Instructions to follow: The required answer is a copy of each line in the entries below that includes "computer".

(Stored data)
--- START ---

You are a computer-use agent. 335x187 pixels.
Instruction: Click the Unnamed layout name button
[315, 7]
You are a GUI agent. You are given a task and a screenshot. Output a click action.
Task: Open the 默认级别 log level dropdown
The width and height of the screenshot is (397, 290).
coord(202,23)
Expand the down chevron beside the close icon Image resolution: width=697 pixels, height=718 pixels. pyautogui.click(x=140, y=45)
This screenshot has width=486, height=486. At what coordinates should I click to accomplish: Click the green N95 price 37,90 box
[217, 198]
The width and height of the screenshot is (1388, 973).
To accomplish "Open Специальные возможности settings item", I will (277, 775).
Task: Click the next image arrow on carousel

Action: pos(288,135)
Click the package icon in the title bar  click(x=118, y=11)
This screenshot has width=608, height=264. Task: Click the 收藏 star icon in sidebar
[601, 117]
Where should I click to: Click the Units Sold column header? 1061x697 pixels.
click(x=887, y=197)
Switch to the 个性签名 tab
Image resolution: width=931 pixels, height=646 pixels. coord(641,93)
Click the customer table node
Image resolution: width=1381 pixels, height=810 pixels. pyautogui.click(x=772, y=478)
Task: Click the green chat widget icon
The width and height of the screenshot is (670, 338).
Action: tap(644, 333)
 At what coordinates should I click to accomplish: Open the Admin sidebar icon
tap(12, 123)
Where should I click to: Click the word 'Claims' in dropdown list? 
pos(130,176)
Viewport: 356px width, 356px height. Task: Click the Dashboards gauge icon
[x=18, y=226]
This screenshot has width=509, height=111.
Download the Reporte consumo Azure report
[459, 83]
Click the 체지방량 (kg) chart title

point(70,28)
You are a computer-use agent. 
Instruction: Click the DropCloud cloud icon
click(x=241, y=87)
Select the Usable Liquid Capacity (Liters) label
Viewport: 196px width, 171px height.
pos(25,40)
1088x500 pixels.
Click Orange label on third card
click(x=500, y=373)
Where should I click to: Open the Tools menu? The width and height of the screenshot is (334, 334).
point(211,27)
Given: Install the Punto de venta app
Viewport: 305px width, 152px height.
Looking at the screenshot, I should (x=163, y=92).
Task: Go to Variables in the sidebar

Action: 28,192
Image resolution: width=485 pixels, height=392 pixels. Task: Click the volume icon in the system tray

--- END ---

Task solution:
You are a computer-use agent. 335x187 pixels.
You are a computer-use agent. 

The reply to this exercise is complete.